• _DIRECTIONS_: Once you have read the listing, write it all out exactly.

[[ DATA TO USE, beginning ]]

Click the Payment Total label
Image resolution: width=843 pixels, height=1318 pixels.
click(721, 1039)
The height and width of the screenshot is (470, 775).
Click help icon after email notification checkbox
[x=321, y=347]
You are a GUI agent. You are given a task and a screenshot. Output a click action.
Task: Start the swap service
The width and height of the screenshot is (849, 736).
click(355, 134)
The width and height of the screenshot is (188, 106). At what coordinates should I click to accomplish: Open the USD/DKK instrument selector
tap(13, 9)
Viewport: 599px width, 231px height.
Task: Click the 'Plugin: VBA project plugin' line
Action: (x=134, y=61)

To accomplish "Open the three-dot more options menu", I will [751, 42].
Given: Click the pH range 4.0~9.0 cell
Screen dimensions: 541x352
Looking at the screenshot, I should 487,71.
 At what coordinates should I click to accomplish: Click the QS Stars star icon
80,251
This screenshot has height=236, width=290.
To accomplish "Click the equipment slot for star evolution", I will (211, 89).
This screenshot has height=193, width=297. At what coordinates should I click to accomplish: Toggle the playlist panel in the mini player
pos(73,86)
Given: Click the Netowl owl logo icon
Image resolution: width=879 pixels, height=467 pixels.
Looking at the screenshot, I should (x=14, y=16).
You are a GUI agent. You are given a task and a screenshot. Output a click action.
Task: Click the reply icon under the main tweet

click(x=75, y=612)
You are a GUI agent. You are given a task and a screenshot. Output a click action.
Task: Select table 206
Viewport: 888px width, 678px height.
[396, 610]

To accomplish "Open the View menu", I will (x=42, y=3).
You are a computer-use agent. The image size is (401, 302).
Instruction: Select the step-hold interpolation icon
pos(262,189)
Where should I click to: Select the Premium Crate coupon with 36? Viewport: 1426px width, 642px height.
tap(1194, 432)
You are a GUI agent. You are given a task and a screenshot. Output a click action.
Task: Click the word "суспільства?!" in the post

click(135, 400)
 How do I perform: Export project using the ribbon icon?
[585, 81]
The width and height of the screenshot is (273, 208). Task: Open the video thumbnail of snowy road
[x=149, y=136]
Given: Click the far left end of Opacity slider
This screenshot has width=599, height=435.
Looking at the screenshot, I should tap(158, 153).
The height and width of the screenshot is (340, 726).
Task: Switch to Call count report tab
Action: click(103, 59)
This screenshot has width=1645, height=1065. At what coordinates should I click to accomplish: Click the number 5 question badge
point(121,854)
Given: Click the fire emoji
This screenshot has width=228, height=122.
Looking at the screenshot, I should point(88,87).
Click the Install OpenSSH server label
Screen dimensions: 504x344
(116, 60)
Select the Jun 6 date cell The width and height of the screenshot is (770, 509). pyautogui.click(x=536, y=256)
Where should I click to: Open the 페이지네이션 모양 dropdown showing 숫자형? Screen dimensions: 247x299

[[ DATA TO USE, end ]]

• _RESULT OF THE EXERCISE_:
Click the Payment Total label
Image resolution: width=843 pixels, height=1318 pixels.
click(721, 1039)
The height and width of the screenshot is (470, 775).
Click help icon after email notification checkbox
[x=321, y=347]
You are a GUI agent. You are given a task and a screenshot. Output a click action.
Task: Start the swap service
The width and height of the screenshot is (849, 736).
click(355, 134)
The width and height of the screenshot is (188, 106). At what coordinates should I click to accomplish: Open the USD/DKK instrument selector
tap(13, 9)
Viewport: 599px width, 231px height.
Task: Click the 'Plugin: VBA project plugin' line
Action: (x=134, y=61)

To accomplish "Open the three-dot more options menu", I will [751, 42].
Given: Click the pH range 4.0~9.0 cell
Screen dimensions: 541x352
Looking at the screenshot, I should 487,71.
 At what coordinates should I click to accomplish: Click the QS Stars star icon
80,251
This screenshot has height=236, width=290.
To accomplish "Click the equipment slot for star evolution", I will (211, 89).
This screenshot has height=193, width=297. At what coordinates should I click to accomplish: Toggle the playlist panel in the mini player
pos(73,86)
Given: Click the Netowl owl logo icon
Image resolution: width=879 pixels, height=467 pixels.
Looking at the screenshot, I should (x=14, y=16).
You are a GUI agent. You are given a task and a screenshot. Output a click action.
Task: Click the reply icon under the main tweet

click(x=75, y=612)
You are a GUI agent. You are given a task and a screenshot. Output a click action.
Task: Select table 206
Viewport: 888px width, 678px height.
[396, 610]

To accomplish "Open the View menu", I will (x=42, y=3).
You are a computer-use agent. The image size is (401, 302).
Instruction: Select the step-hold interpolation icon
pos(262,189)
Where should I click to: Select the Premium Crate coupon with 36? Viewport: 1426px width, 642px height.
tap(1194, 432)
You are a GUI agent. You are given a task and a screenshot. Output a click action.
Task: Click the word "суспільства?!" in the post

click(135, 400)
 How do I perform: Export project using the ribbon icon?
[585, 81]
The width and height of the screenshot is (273, 208). Task: Open the video thumbnail of snowy road
[x=149, y=136]
Given: Click the far left end of Opacity slider
This screenshot has width=599, height=435.
Looking at the screenshot, I should tap(158, 153).
The height and width of the screenshot is (340, 726).
Task: Switch to Call count report tab
Action: click(103, 59)
This screenshot has width=1645, height=1065. At what coordinates should I click to accomplish: Click the number 5 question badge
point(121,854)
Given: Click the fire emoji
This screenshot has width=228, height=122.
Looking at the screenshot, I should point(88,87).
Click the Install OpenSSH server label
Screen dimensions: 504x344
(116, 60)
Select the Jun 6 date cell The width and height of the screenshot is (770, 509). pyautogui.click(x=536, y=256)
Where should I click to: Open the 페이지네이션 모양 dropdown showing 숫자형? Screen dimensions: 247x299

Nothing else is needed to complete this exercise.